What is being asked: Which lines run from the one containing "Click the Zoom 100% stepper arrows" to the last line of the entries? Return them exactly, with nothing more.
....................
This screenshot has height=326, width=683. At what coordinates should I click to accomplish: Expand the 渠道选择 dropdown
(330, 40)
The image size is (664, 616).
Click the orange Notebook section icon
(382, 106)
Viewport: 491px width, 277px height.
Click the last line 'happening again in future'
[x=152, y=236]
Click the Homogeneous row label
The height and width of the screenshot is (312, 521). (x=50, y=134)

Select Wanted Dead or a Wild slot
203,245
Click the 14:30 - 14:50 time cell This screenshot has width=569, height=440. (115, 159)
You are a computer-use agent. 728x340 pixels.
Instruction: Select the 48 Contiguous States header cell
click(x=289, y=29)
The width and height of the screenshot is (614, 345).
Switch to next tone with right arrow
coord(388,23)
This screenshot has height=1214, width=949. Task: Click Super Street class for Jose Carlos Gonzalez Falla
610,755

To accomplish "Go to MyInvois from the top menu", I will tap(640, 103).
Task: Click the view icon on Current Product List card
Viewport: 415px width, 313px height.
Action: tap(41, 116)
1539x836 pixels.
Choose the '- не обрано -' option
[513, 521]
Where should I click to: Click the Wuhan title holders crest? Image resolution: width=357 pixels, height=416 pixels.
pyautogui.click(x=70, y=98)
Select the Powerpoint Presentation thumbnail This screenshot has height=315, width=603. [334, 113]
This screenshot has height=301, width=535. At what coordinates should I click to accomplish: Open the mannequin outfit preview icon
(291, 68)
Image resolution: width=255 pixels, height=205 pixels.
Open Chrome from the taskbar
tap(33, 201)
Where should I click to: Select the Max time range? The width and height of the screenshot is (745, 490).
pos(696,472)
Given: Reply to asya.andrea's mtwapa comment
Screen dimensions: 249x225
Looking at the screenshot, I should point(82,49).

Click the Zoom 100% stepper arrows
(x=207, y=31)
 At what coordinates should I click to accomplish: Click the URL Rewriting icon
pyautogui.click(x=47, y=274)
....................
Solution to this task:
Click the Zoom 100% stepper arrows
(x=207, y=31)
 At what coordinates should I click to accomplish: Click the URL Rewriting icon
pyautogui.click(x=47, y=274)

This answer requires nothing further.